### Records:
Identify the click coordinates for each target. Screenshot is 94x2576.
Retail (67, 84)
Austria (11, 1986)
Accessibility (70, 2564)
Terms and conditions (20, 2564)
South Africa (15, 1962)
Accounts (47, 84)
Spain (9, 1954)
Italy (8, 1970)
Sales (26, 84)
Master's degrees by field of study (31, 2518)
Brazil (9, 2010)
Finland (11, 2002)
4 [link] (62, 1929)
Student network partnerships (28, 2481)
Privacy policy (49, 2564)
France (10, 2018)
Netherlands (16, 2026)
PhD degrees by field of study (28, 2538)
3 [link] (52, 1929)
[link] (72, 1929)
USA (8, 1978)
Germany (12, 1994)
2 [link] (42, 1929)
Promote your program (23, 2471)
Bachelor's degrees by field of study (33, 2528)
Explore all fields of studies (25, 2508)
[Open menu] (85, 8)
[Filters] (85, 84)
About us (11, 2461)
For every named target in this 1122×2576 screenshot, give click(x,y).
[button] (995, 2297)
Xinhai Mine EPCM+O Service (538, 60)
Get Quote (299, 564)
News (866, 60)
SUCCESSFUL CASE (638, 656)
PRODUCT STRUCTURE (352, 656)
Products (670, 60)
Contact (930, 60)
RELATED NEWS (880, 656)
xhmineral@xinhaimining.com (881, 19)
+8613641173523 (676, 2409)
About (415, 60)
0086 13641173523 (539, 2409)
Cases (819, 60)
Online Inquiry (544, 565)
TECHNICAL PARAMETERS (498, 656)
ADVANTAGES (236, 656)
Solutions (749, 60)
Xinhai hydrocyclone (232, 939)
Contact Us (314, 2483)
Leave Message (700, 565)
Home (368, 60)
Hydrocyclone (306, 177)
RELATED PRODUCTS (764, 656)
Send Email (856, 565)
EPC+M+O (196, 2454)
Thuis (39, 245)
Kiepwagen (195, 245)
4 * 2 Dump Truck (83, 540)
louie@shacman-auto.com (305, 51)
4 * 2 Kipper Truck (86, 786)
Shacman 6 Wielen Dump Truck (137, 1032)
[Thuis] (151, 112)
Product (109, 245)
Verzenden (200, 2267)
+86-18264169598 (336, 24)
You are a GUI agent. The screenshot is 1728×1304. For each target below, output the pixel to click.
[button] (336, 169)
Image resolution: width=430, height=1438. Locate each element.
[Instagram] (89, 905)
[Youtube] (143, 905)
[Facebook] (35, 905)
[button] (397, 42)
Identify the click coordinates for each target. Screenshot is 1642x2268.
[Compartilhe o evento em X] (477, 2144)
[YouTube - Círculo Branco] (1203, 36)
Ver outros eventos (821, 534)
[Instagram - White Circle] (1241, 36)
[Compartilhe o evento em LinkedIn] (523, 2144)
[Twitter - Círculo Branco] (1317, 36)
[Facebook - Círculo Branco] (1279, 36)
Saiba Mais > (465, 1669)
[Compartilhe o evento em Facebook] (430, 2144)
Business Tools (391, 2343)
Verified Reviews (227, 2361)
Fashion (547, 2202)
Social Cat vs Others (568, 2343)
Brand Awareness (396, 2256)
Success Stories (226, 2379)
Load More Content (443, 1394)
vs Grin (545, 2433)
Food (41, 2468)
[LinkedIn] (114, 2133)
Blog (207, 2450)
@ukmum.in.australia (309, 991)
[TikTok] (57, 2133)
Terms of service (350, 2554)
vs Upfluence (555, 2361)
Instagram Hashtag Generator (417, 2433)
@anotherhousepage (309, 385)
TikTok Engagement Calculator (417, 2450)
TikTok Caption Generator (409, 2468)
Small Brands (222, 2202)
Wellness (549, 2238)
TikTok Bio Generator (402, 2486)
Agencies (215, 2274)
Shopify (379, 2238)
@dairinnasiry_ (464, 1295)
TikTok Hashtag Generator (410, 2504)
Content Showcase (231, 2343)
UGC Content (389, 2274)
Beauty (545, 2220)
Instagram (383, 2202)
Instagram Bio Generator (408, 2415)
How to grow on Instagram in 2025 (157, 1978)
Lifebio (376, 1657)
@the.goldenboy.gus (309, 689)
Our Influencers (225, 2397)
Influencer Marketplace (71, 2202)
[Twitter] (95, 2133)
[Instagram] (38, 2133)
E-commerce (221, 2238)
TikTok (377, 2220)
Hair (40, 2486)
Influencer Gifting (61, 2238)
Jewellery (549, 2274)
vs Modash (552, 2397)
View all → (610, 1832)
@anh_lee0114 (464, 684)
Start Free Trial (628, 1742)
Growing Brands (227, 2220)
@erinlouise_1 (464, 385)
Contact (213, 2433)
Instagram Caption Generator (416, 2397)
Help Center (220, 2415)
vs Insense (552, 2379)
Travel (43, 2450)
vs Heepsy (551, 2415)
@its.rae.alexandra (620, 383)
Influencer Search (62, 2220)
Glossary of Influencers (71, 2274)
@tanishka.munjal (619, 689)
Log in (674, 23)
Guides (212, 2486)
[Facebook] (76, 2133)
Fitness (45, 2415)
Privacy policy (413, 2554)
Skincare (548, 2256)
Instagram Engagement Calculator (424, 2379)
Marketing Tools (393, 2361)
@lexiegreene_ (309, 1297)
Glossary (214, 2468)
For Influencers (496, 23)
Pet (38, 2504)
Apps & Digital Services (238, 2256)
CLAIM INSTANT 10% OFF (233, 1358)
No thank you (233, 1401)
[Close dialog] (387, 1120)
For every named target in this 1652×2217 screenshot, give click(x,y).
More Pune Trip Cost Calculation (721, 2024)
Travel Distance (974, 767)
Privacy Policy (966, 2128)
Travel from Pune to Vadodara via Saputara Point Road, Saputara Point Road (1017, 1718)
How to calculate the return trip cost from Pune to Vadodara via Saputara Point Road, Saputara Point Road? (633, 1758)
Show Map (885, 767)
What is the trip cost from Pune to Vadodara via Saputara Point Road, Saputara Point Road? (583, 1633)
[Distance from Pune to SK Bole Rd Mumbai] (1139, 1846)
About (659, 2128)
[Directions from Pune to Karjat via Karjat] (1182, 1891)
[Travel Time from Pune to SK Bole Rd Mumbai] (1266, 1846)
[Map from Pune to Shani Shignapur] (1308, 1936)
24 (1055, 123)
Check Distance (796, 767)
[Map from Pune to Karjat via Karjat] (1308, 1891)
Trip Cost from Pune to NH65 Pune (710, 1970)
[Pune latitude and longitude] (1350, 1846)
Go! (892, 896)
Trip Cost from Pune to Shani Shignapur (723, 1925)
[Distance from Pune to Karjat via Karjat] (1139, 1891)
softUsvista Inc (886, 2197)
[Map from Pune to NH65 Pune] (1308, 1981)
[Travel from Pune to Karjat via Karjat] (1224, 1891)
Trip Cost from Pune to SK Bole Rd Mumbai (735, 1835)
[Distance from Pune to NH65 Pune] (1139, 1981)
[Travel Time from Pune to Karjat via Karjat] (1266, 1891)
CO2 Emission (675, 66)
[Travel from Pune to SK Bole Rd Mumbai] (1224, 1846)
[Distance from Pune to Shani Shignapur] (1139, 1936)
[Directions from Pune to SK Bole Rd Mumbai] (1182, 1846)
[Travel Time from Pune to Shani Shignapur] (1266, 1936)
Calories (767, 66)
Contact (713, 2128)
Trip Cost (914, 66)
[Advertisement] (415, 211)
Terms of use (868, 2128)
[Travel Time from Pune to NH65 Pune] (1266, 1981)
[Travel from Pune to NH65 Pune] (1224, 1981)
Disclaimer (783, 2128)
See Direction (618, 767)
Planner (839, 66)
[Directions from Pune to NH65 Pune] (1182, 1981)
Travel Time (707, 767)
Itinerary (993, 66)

### What you should do:
Output the whole listing exactly.

### Answer space:
Identify the click coordinates for each target. Screenshot is 94x2576.
Retail (67, 84)
Austria (11, 1986)
Accessibility (70, 2564)
Terms and conditions (20, 2564)
South Africa (15, 1962)
Accounts (47, 84)
Spain (9, 1954)
Italy (8, 1970)
Sales (26, 84)
Master's degrees by field of study (31, 2518)
Brazil (9, 2010)
Finland (11, 2002)
4 [link] (62, 1929)
Student network partnerships (28, 2481)
Privacy policy (49, 2564)
France (10, 2018)
Netherlands (16, 2026)
PhD degrees by field of study (28, 2538)
3 [link] (52, 1929)
[link] (72, 1929)
USA (8, 1978)
Germany (12, 1994)
2 [link] (42, 1929)
Promote your program (23, 2471)
Bachelor's degrees by field of study (33, 2528)
Explore all fields of studies (25, 2508)
[Open menu] (85, 8)
[Filters] (85, 84)
About us (11, 2461)
For every named target in this 1122×2576 screenshot, give click(x,y).
[button] (995, 2297)
Xinhai Mine EPCM+O Service (538, 60)
Get Quote (299, 564)
News (866, 60)
SUCCESSFUL CASE (638, 656)
PRODUCT STRUCTURE (352, 656)
Products (670, 60)
Contact (930, 60)
RELATED NEWS (880, 656)
xhmineral@xinhaimining.com (881, 19)
+8613641173523 (676, 2409)
About (415, 60)
0086 13641173523 (539, 2409)
Cases (819, 60)
Online Inquiry (544, 565)
TECHNICAL PARAMETERS (498, 656)
ADVANTAGES (236, 656)
Solutions (749, 60)
Xinhai hydrocyclone (232, 939)
Contact Us (314, 2483)
Leave Message (700, 565)
Home (368, 60)
Hydrocyclone (306, 177)
RELATED PRODUCTS (764, 656)
Send Email (856, 565)
EPC+M+O (196, 2454)
Thuis (39, 245)
Kiepwagen (195, 245)
4 * 2 Dump Truck (83, 540)
louie@shacman-auto.com (305, 51)
4 * 2 Kipper Truck (86, 786)
Shacman 6 Wielen Dump Truck (137, 1032)
[Thuis] (151, 112)
Product (109, 245)
Verzenden (200, 2267)
+86-18264169598 (336, 24)
You are a GUI agent. The screenshot is 1728×1304. For each target below, output the pixel to click.
[button] (336, 169)
Image resolution: width=430, height=1438. Locate each element.
[Instagram] (89, 905)
[Youtube] (143, 905)
[Facebook] (35, 905)
[button] (397, 42)
Identify the click coordinates for each target. Screenshot is 1642x2268.
[Compartilhe o evento em X] (477, 2144)
[YouTube - Círculo Branco] (1203, 36)
Ver outros eventos (821, 534)
[Instagram - White Circle] (1241, 36)
[Compartilhe o evento em LinkedIn] (523, 2144)
[Twitter - Círculo Branco] (1317, 36)
[Facebook - Círculo Branco] (1279, 36)
Saiba Mais > (465, 1669)
[Compartilhe o evento em Facebook] (430, 2144)
Business Tools (391, 2343)
Verified Reviews (227, 2361)
Fashion (547, 2202)
Social Cat vs Others (568, 2343)
Brand Awareness (396, 2256)
Success Stories (226, 2379)
Load More Content (443, 1394)
vs Grin (545, 2433)
Food (41, 2468)
[LinkedIn] (114, 2133)
Blog (207, 2450)
@ukmum.in.australia (309, 991)
[TikTok] (57, 2133)
Terms of service (350, 2554)
vs Upfluence (555, 2361)
Instagram Hashtag Generator (417, 2433)
@anotherhousepage (309, 385)
TikTok Engagement Calculator (417, 2450)
TikTok Caption Generator (409, 2468)
Small Brands (222, 2202)
Wellness (549, 2238)
TikTok Bio Generator (402, 2486)
Agencies (215, 2274)
Shopify (379, 2238)
@dairinnasiry_ (464, 1295)
TikTok Hashtag Generator (410, 2504)
Content Showcase (231, 2343)
UGC Content (389, 2274)
Beauty (545, 2220)
Instagram (383, 2202)
Instagram Bio Generator (408, 2415)
How to grow on Instagram in 2025 (157, 1978)
Lifebio (376, 1657)
@the.goldenboy.gus (309, 689)
Our Influencers (225, 2397)
Influencer Marketplace (71, 2202)
[Twitter] (95, 2133)
[Instagram] (38, 2133)
E-commerce (221, 2238)
TikTok (377, 2220)
Hair (40, 2486)
Influencer Gifting (61, 2238)
Jewellery (549, 2274)
vs Modash (552, 2397)
View all → (610, 1832)
@anh_lee0114 (464, 684)
Start Free Trial (628, 1742)
Growing Brands (227, 2220)
@erinlouise_1 (464, 385)
Contact (213, 2433)
Instagram Caption Generator (416, 2397)
Help Center (220, 2415)
vs Insense (552, 2379)
Travel (43, 2450)
vs Heepsy (551, 2415)
@its.rae.alexandra (620, 383)
Influencer Search (62, 2220)
Glossary of Influencers (71, 2274)
@tanishka.munjal (619, 689)
Log in (674, 23)
Guides (212, 2486)
[Facebook] (76, 2133)
Fitness (45, 2415)
Privacy policy (413, 2554)
Skincare (548, 2256)
Instagram Engagement Calculator (424, 2379)
Marketing Tools (393, 2361)
@lexiegreene_ (309, 1297)
Glossary (214, 2468)
For Influencers (496, 23)
Pet (38, 2504)
Apps & Digital Services (238, 2256)
CLAIM INSTANT 10% OFF (233, 1358)
No thank you (233, 1401)
[Close dialog] (387, 1120)
For every named target in this 1652×2217 screenshot, give click(x,y).
More Pune Trip Cost Calculation (721, 2024)
Travel Distance (974, 767)
Privacy Policy (966, 2128)
Travel from Pune to Vadodara via Saputara Point Road, Saputara Point Road (1017, 1718)
How to calculate the return trip cost from Pune to Vadodara via Saputara Point Road, Saputara Point Road? (633, 1758)
Show Map (885, 767)
What is the trip cost from Pune to Vadodara via Saputara Point Road, Saputara Point Road? (583, 1633)
[Distance from Pune to SK Bole Rd Mumbai] (1139, 1846)
About (659, 2128)
[Directions from Pune to Karjat via Karjat] (1182, 1891)
[Travel Time from Pune to SK Bole Rd Mumbai] (1266, 1846)
[Map from Pune to Shani Shignapur] (1308, 1936)
24 (1055, 123)
Check Distance (796, 767)
[Map from Pune to Karjat via Karjat] (1308, 1891)
Trip Cost from Pune to NH65 Pune (710, 1970)
[Pune latitude and longitude] (1350, 1846)
Go! (892, 896)
Trip Cost from Pune to Shani Shignapur (723, 1925)
[Distance from Pune to Karjat via Karjat] (1139, 1891)
softUsvista Inc (886, 2197)
[Map from Pune to NH65 Pune] (1308, 1981)
[Travel from Pune to Karjat via Karjat] (1224, 1891)
Trip Cost from Pune to SK Bole Rd Mumbai (735, 1835)
[Distance from Pune to NH65 Pune] (1139, 1981)
[Travel Time from Pune to Karjat via Karjat] (1266, 1891)
CO2 Emission (675, 66)
[Travel from Pune to SK Bole Rd Mumbai] (1224, 1846)
[Distance from Pune to Shani Shignapur] (1139, 1936)
[Directions from Pune to SK Bole Rd Mumbai] (1182, 1846)
[Travel Time from Pune to Shani Shignapur] (1266, 1936)
Calories (767, 66)
Contact (713, 2128)
Trip Cost (914, 66)
[Advertisement] (415, 211)
Terms of use (868, 2128)
[Travel Time from Pune to NH65 Pune] (1266, 1981)
[Travel from Pune to NH65 Pune] (1224, 1981)
Disclaimer (783, 2128)
See Direction (618, 767)
Planner (839, 66)
[Directions from Pune to NH65 Pune] (1182, 1981)
Travel Time (707, 767)
Itinerary (993, 66)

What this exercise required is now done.